U.S. top court tightens patent suit rules in blow to 'patent trolls'
U.S. top court tightens patent suit rules in blow to
'patent trolls'
By Andrew Chung | WASHINGTON Mon May 22, 2017 | 4:18pm
EDT
The U.S. Supreme Court on Monday tightened rules for
where patent lawsuits can be filed in a decision that may make it harder for
so-called patent "trolls" to launch sometimes dodgy patent cases in
friendly courts, a major irritant for high-tech giants like Apple and Alphabet
Inc's Google.
In a decision that upends 27 years of law governing
patent infringement cases, the justices sided with beverage flavoring company
TC Heartland LLC in its legal battle with food and beverage company Kraft Heinz
Co (KHC.O). The justices ruled 8-0 that patent suits can be filed only in
courts located in the jurisdiction where the targeted company is incorporated.
The decision overturned a 2016 ruling by the U.S. Court
of Appeals for the Federal Circuit, a Washington-based patent court, that said
patent suits are fair game anywhere a defendant company's products are sold.
Individuals and companies that generate revenue by suing
over patents instead of actually making products have been dubbed "patent
trolls."
The ruling is likely to lessen the steady flow of patent
litigation filed in a single federal court district in rural East Texas because
of its reputation for having rules and juries that favor plaintiffs bringing
infringement suits.
Heartland said the ruling will limit the ability to
"shop" for friendly courts.
"Individuals and businesses in the U.S. have been
unfairly required for decades to defend patent suits in far off locales adding
cost, complexity and unpredictably to the intellectual property
marketplace," company Chief Executive Ted Gelov said.

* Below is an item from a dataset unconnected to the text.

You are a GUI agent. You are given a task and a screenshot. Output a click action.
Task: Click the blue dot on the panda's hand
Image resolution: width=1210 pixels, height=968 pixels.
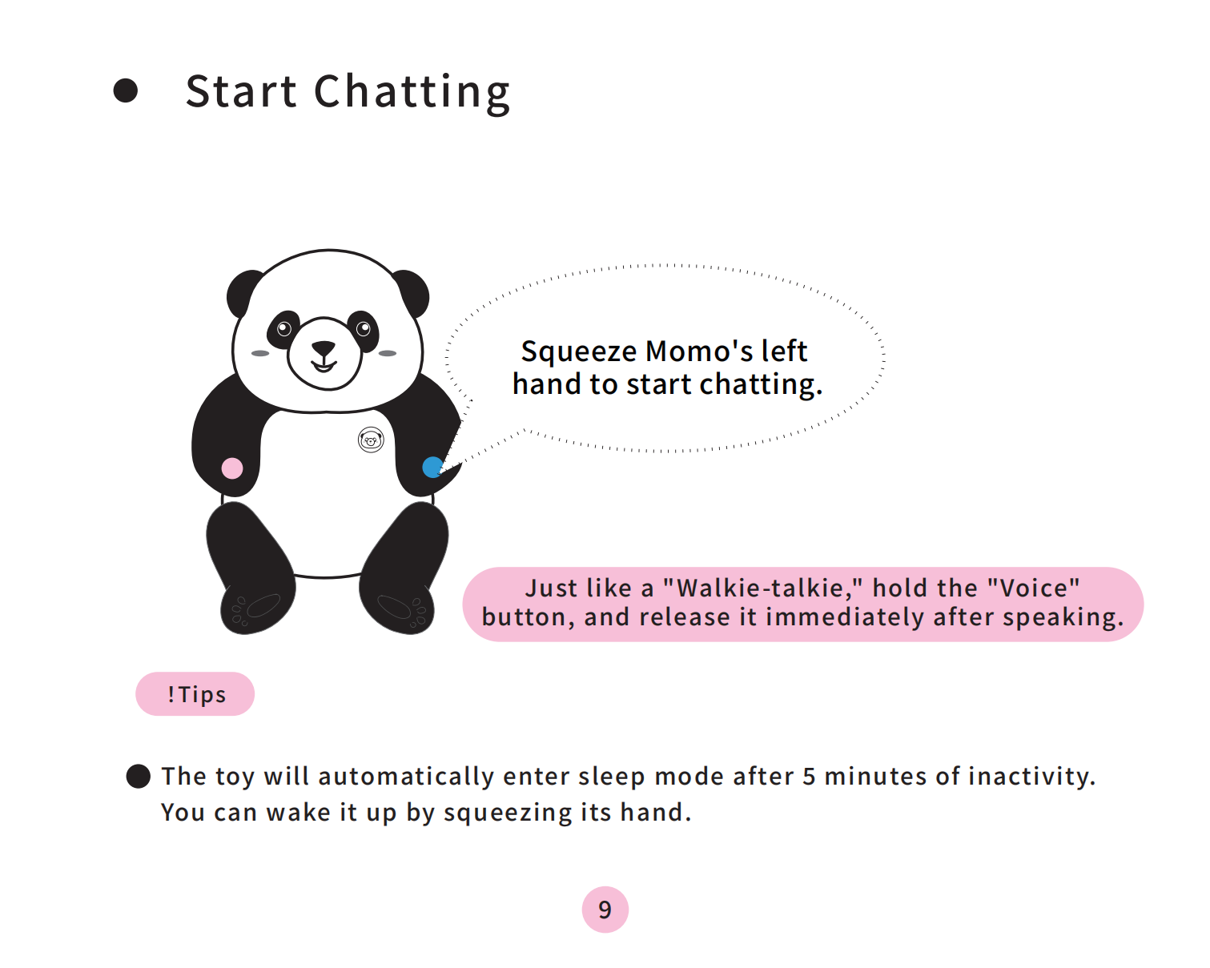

Kraft Senior Vice President Michael Mullen said the
company was disappointed in the ruling but did not believe it would affect the
outcome of its lawsuit.
The dispute began when Kraft filed a patent suit
involving liquid water flavorings in Delaware federal court against Heartland,
a subsidiary of Heartland Consumer Products Holdings.

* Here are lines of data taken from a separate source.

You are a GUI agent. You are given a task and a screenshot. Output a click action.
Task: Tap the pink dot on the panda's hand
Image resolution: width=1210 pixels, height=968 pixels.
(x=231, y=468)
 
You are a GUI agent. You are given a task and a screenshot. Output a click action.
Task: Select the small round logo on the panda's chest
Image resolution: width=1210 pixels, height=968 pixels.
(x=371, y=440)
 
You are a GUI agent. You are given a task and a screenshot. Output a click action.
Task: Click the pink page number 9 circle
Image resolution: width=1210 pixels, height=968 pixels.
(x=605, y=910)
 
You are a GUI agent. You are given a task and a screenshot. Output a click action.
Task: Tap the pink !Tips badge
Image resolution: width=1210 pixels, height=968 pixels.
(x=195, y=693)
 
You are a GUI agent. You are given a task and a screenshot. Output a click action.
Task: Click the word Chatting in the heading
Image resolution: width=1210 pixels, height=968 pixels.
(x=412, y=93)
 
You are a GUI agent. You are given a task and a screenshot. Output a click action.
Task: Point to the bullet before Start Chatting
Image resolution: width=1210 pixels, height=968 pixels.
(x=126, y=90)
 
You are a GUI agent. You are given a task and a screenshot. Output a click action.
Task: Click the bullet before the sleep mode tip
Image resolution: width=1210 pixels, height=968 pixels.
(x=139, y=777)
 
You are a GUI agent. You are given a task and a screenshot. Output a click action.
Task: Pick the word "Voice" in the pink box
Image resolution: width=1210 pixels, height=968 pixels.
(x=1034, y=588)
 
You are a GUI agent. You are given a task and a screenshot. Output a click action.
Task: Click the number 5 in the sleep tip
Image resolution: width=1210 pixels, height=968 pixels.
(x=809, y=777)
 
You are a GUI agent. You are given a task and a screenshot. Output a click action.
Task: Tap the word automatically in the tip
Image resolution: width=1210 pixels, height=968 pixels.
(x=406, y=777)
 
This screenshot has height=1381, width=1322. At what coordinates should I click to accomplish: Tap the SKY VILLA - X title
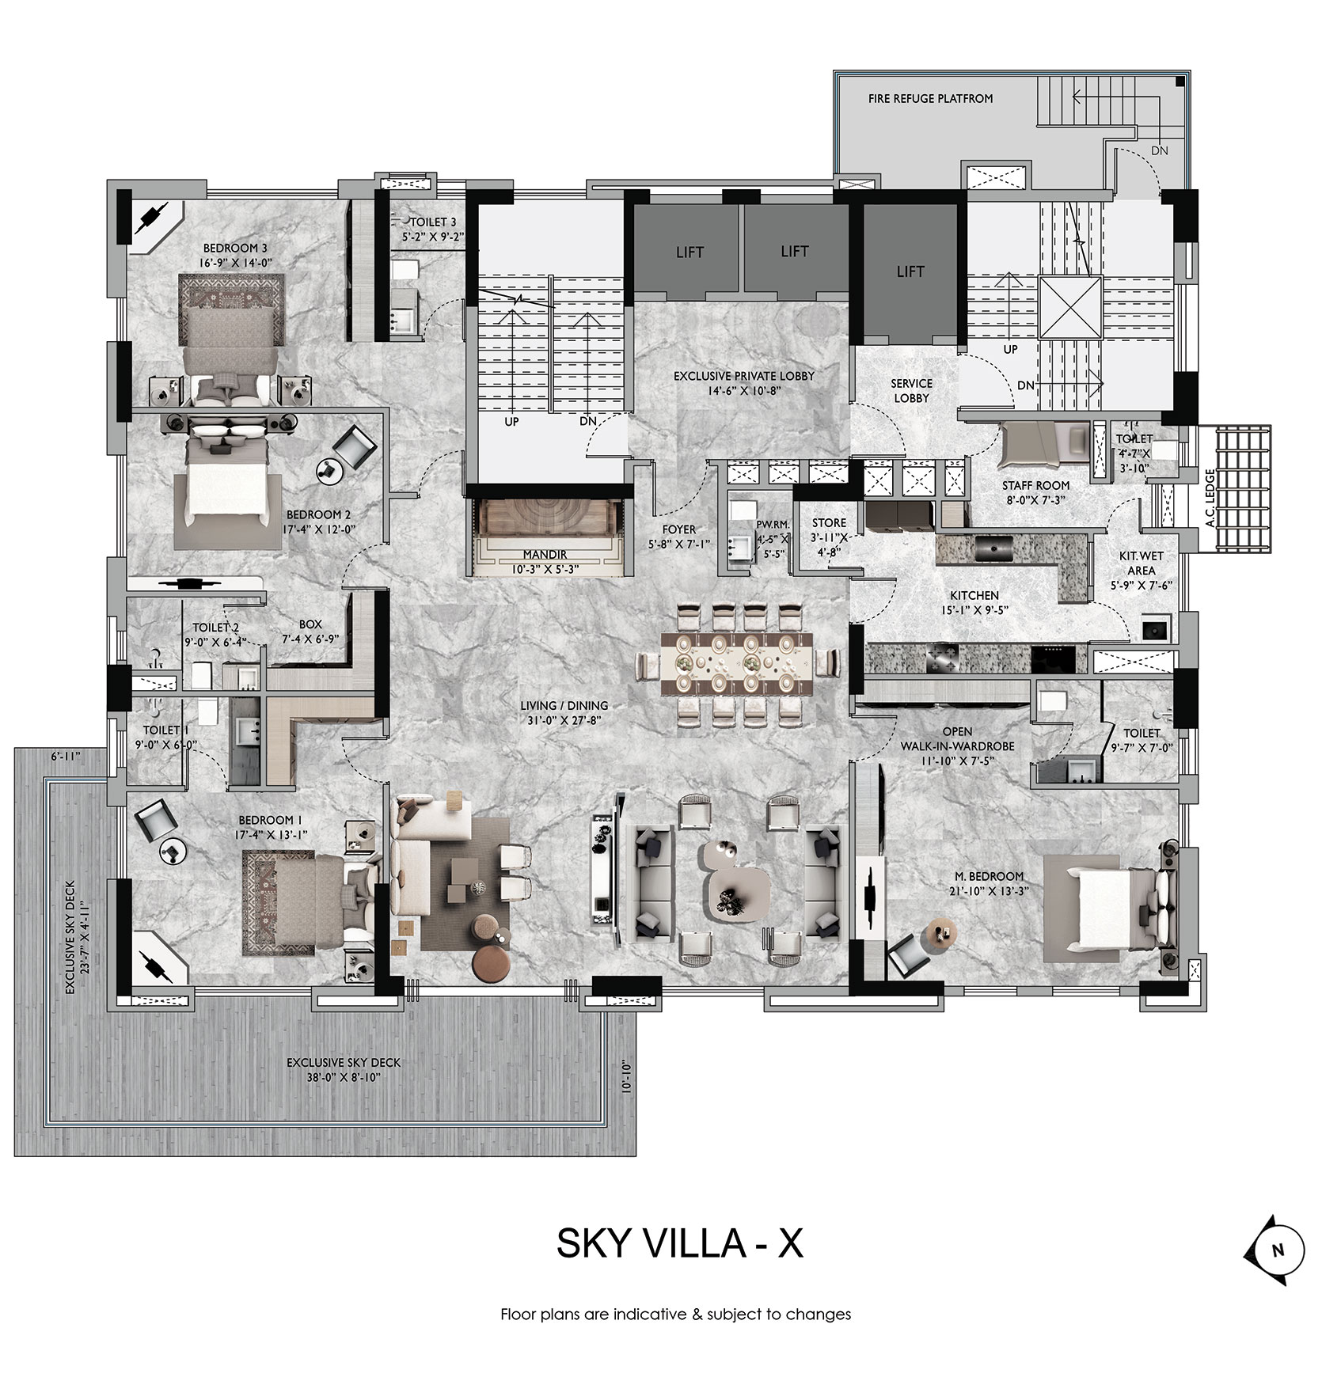click(x=680, y=1243)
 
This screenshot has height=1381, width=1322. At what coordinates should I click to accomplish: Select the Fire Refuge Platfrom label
click(x=930, y=99)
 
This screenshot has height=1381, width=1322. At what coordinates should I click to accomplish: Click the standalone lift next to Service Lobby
click(x=910, y=271)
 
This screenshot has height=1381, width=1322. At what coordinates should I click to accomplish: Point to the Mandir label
click(x=545, y=555)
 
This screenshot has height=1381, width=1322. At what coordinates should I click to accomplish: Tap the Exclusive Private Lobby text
click(x=744, y=376)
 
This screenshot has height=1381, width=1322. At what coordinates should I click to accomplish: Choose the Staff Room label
click(x=1035, y=485)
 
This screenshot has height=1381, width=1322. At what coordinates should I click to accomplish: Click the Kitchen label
click(x=974, y=595)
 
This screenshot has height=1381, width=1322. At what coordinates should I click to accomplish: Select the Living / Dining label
click(x=564, y=705)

Heartland sought to transfer the case to its home base in
Indiana, arguing it has no presence in Delaware and 98 percent of its sales are
outside of that state. The appeals court denied the transfer last year.
Even though the lawsuit was not filed in Texas, the
arguments in the case touched on the peculiar fact that the bulk of patent
litigation in the United States flows to the Eastern District of Texas, far
from the centers of technology and innovation in the United States.
More than 40 percent of all patent lawsuits are filed in
East Texas. Of those, 90 percent are brought by "patent trolls,"
according to a study published in a Stanford Law School journal.
CONGRESSIONAL EFFORTS
High-tech firms in particular have been vocal about the
need for legislation to curb patent suits, including by limiting where they are
filed. Recent efforts in Congress have failed.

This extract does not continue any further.